### [What you have to do]
Please transcribe exactly the lines from the line holding "How do I perform: Open" through the end of the data below, and skip any pictures.

==== Material shown

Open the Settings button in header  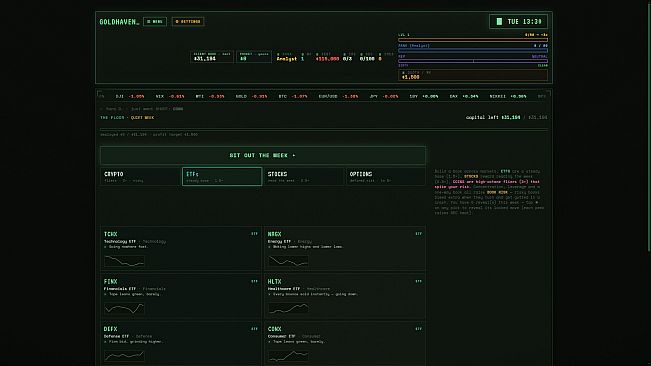(188, 22)
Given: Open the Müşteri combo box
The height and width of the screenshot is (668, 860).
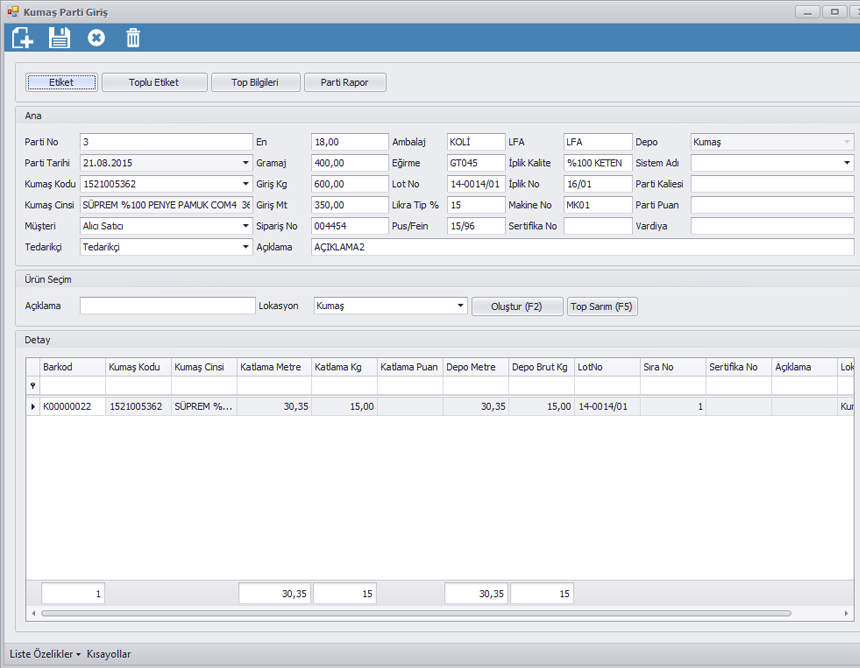Looking at the screenshot, I should tap(246, 226).
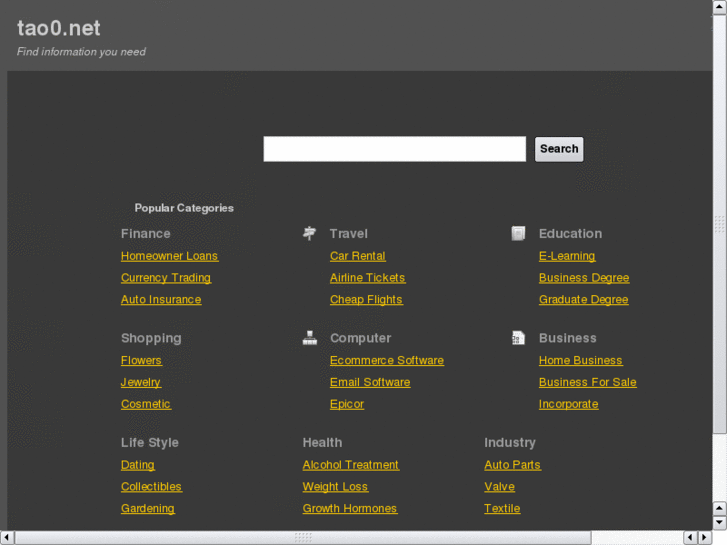The height and width of the screenshot is (545, 727).
Task: Click the vertical scrollbar down arrow
Action: click(x=719, y=523)
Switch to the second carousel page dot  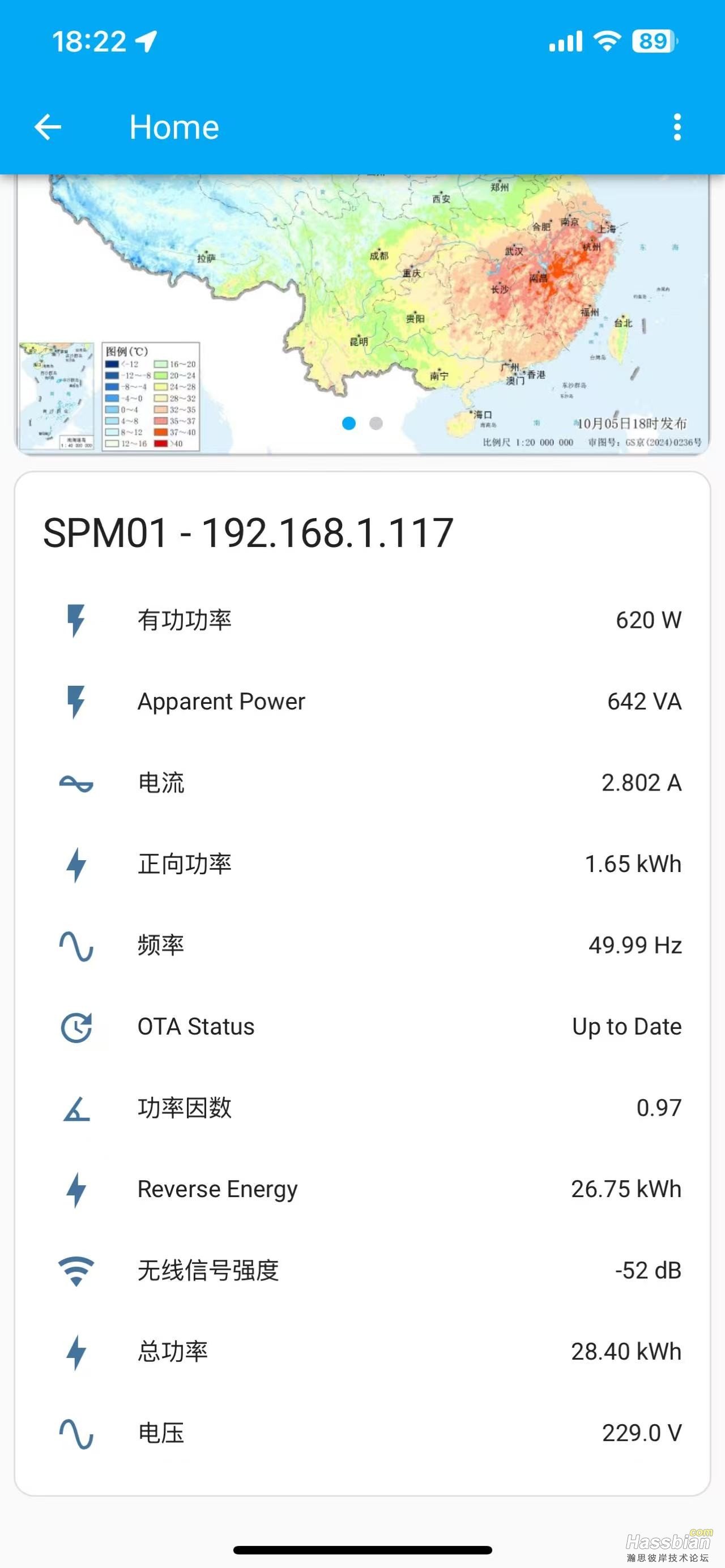(376, 423)
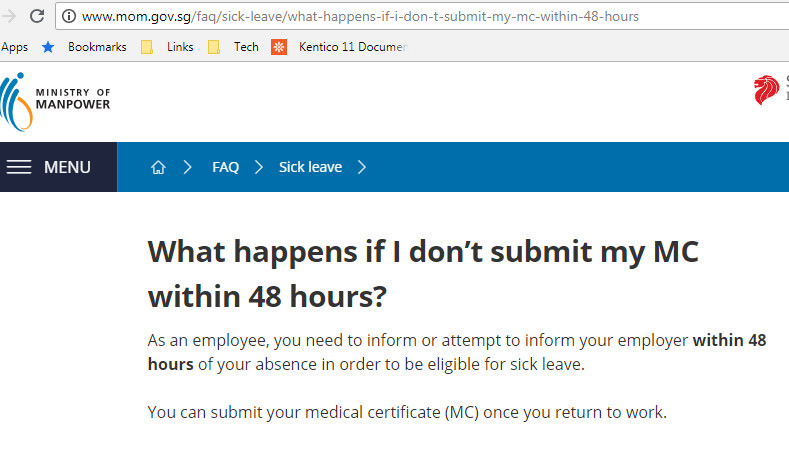Screen dimensions: 789x454
Task: Reload the page with the refresh icon
Action: [37, 17]
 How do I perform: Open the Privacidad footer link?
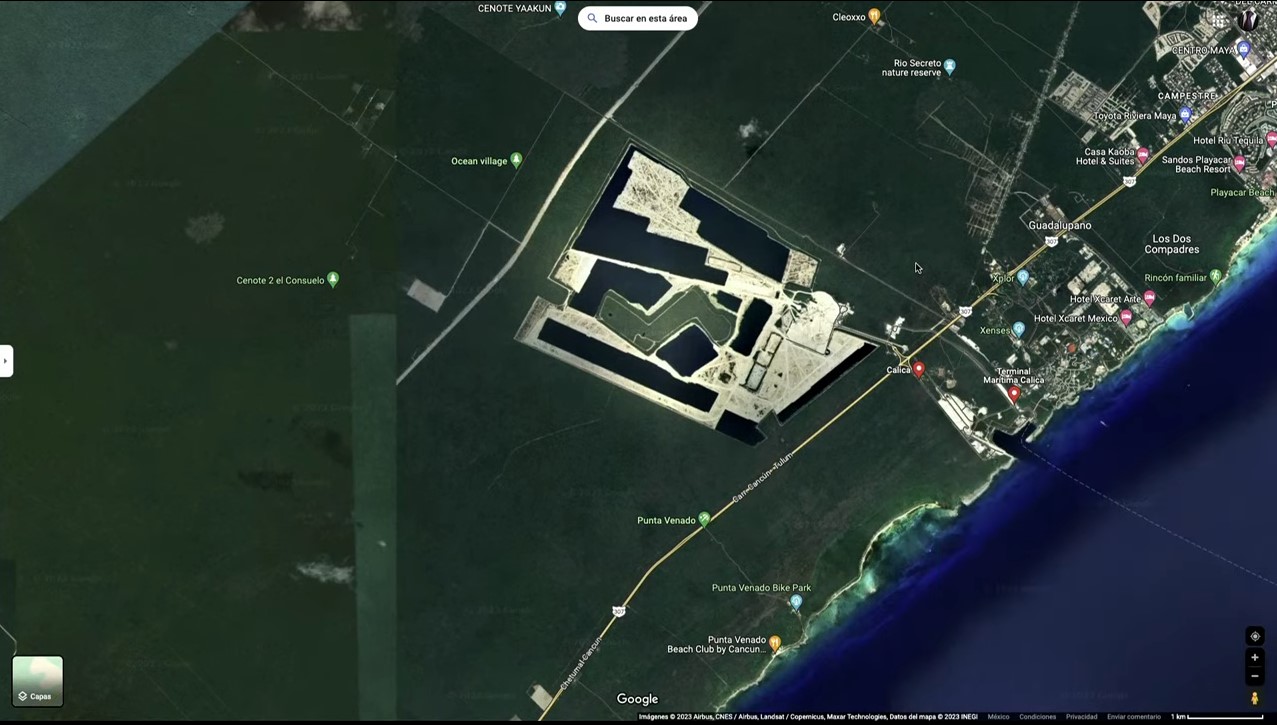pyautogui.click(x=1081, y=717)
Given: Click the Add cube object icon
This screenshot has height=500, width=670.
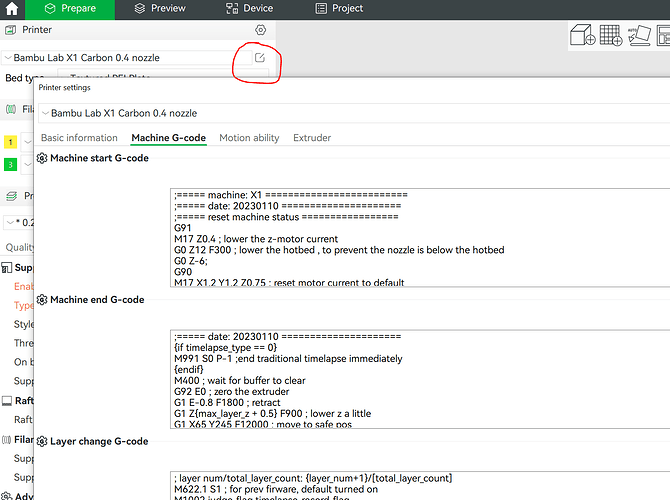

========

### [Response to this exercise]
 How do I perform: Open the Privacidad footer link?
pyautogui.click(x=1081, y=717)
Given: Click the Add cube object icon
This screenshot has height=500, width=670.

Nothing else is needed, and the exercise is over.